Le célèbre auteur de mangas Mizuki Shigeru (1922-2015), dont cette année 2022 marque le centième anniversaire de la naissance, a passé la majeure partie de sa vie à Chôfu, ville de la banlieue ouest de Tokyo. C’est là que fut créé son chef-d’œuvre, Gegege no Kitaro (en français sous le titre Kitaro le Repoussant). Une promenade dans les rues de Chôfu révèle l’amour profond de Mizuki pour la nature et les créatures folkoriques japonaises, les yôkai.

Un lieu étonnant en banlieue de Tokyo

Mizuki Shigeru, connu pour ses mangas sur le thème des yôkai, les créatures folkloriques japonaises, et en particulier pour son personnage emblématique Gegege no Kitaro, édité en français sous le nom de Kitaro le Repoussant, est l’un des mangakas les plus célèbres de toute l’histoire. Il a également laissé de nombreux ouvrages sur l’histoire du Japon et l’histoire du monde avec un fort élément autobiographique.

Mizuki Shigeru en 2010 (Jiji Press)
Mizuki Shigeru en 2010 (Jiji Press)

Mizuki Shigeru, qui est né et a grandi dans la ville de Sakaiminato (préfecture de Tottori), a déménagé à Chôfu en 1959, l’année suivant ses débuts en tant que dessinateur de manga pour les livres en location qui étaient alors très populaires. À cette époque, Chôfu était déjà en cours d’urbanisation. Autrefois petite ville de campagne, elle s’est rapidement développée après le Grand tremblement de terre du Kantô de 1923, lorsque de nombreuses personnes et entreprises ont déménagé dans la ville. Néanmoins, Chôfu possédait encore des champs, des forêts et d’autres parties rurales. Bref, c’était l’environnement idéal pour un créateur d’histoires tel que Mizuki.

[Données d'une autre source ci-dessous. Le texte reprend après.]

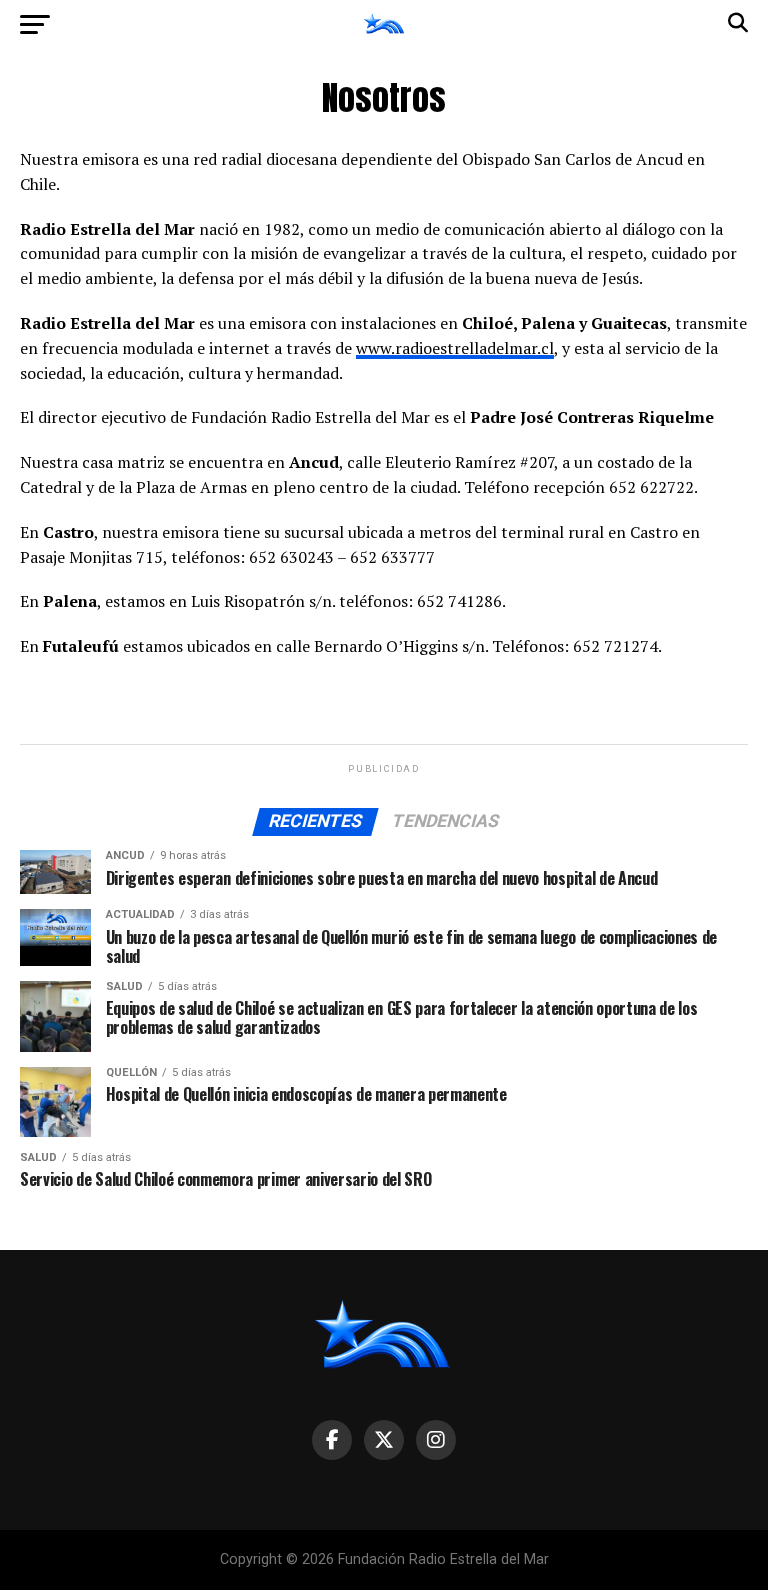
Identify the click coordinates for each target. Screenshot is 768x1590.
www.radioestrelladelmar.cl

En effet, le thème de Kitaro le Repoussant, comme de tout autre manga de yôkai, est la coexistence des humains avec la nature, y compris le surnaturel, et les diverses créatures qui peuplent ce monde. Certaines d’entre elles sont invisibles, mais, de tout temps, les humains ont imaginé des choses qui ne peuvent être saisies par les sens. Mizuki a dit un jour que la raison pour laquelle le nombre de yôkai a diminué de façon catastrophique dans les zones urbaines densément peuplées est que les gens ont perdu leur imagination en raison de la stimulation excessive des cinq sens. D’un autre côté, les yôkai semblent préférer les endroits peu peuplés où abondent les arbres et les sources, ce qui explique pourquoi Mizuki aimait tant Chôfu.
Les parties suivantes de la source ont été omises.